Information supplied Start Marker

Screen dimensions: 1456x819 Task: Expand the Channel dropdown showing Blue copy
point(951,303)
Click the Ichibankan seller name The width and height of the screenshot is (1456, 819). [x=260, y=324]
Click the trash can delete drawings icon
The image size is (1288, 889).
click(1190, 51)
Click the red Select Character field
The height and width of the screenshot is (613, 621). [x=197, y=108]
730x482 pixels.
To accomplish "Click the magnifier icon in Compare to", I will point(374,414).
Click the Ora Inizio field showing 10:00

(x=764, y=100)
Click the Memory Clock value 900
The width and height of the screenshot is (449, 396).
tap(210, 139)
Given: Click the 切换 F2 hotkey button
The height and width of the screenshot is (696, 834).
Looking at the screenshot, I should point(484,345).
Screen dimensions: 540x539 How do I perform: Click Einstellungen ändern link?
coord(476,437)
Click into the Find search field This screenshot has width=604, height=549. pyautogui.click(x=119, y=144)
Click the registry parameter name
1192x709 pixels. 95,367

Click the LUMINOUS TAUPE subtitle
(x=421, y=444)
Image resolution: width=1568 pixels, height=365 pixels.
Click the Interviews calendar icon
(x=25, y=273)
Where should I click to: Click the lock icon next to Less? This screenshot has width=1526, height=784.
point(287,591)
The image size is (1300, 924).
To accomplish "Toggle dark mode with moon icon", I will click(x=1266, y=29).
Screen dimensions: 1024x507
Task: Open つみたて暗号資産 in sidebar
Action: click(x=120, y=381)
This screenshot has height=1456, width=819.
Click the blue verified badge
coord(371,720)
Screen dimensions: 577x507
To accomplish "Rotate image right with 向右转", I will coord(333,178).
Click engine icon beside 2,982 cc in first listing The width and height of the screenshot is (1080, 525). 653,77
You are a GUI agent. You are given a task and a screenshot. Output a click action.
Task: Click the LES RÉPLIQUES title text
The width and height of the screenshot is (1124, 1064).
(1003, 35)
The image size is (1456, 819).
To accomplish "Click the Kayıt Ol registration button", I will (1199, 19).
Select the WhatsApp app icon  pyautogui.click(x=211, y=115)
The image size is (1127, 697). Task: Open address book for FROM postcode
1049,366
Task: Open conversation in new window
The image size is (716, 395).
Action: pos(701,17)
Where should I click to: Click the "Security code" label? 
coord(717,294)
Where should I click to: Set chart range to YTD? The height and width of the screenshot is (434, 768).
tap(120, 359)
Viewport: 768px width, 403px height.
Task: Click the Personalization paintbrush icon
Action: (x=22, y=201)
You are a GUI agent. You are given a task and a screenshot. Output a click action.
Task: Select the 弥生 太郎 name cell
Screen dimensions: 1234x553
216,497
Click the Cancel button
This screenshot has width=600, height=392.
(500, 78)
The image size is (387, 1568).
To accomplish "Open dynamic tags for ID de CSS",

Information supplied End Marker

_What the exercise asks:_ Restate the data above word for word. Leave nothing out.

_Result of the task:_
Screen dimensions: 1456x819 Task: Expand the Channel dropdown showing Blue copy
point(951,303)
Click the Ichibankan seller name The width and height of the screenshot is (1456, 819). [x=260, y=324]
Click the trash can delete drawings icon
The image size is (1288, 889).
click(1190, 51)
Click the red Select Character field
The height and width of the screenshot is (613, 621). [x=197, y=108]
730x482 pixels.
To accomplish "Click the magnifier icon in Compare to", I will point(374,414).
Click the Ora Inizio field showing 10:00

(x=764, y=100)
Click the Memory Clock value 900
The width and height of the screenshot is (449, 396).
tap(210, 139)
Given: Click the 切换 F2 hotkey button
The height and width of the screenshot is (696, 834).
Looking at the screenshot, I should point(484,345).
Screen dimensions: 540x539 How do I perform: Click Einstellungen ändern link?
coord(476,437)
Click into the Find search field This screenshot has width=604, height=549. pyautogui.click(x=119, y=144)
Click the registry parameter name
1192x709 pixels. 95,367

Click the LUMINOUS TAUPE subtitle
(x=421, y=444)
Image resolution: width=1568 pixels, height=365 pixels.
Click the Interviews calendar icon
(x=25, y=273)
Where should I click to: Click the lock icon next to Less? This screenshot has width=1526, height=784.
point(287,591)
The image size is (1300, 924).
To accomplish "Toggle dark mode with moon icon", I will click(x=1266, y=29).
Screen dimensions: 1024x507
Task: Open つみたて暗号資産 in sidebar
Action: click(x=120, y=381)
This screenshot has height=1456, width=819.
Click the blue verified badge
coord(371,720)
Screen dimensions: 577x507
To accomplish "Rotate image right with 向右转", I will coord(333,178).
Click engine icon beside 2,982 cc in first listing The width and height of the screenshot is (1080, 525). 653,77
You are a GUI agent. You are given a task and a screenshot. Output a click action.
Task: Click the LES RÉPLIQUES title text
The width and height of the screenshot is (1124, 1064).
(1003, 35)
The image size is (1456, 819).
To accomplish "Click the Kayıt Ol registration button", I will (1199, 19).
Select the WhatsApp app icon  pyautogui.click(x=211, y=115)
The image size is (1127, 697). Task: Open address book for FROM postcode
1049,366
Task: Open conversation in new window
The image size is (716, 395).
Action: pos(701,17)
Where should I click to: Click the "Security code" label? 
coord(717,294)
Where should I click to: Set chart range to YTD? The height and width of the screenshot is (434, 768).
tap(120, 359)
Viewport: 768px width, 403px height.
Task: Click the Personalization paintbrush icon
Action: (x=22, y=201)
You are a GUI agent. You are given a task and a screenshot. Output a click action.
Task: Select the 弥生 太郎 name cell
Screen dimensions: 1234x553
216,497
Click the Cancel button
This screenshot has width=600, height=392.
(500, 78)
The image size is (387, 1568).
To accomplish "Open dynamic tags for ID de CSS",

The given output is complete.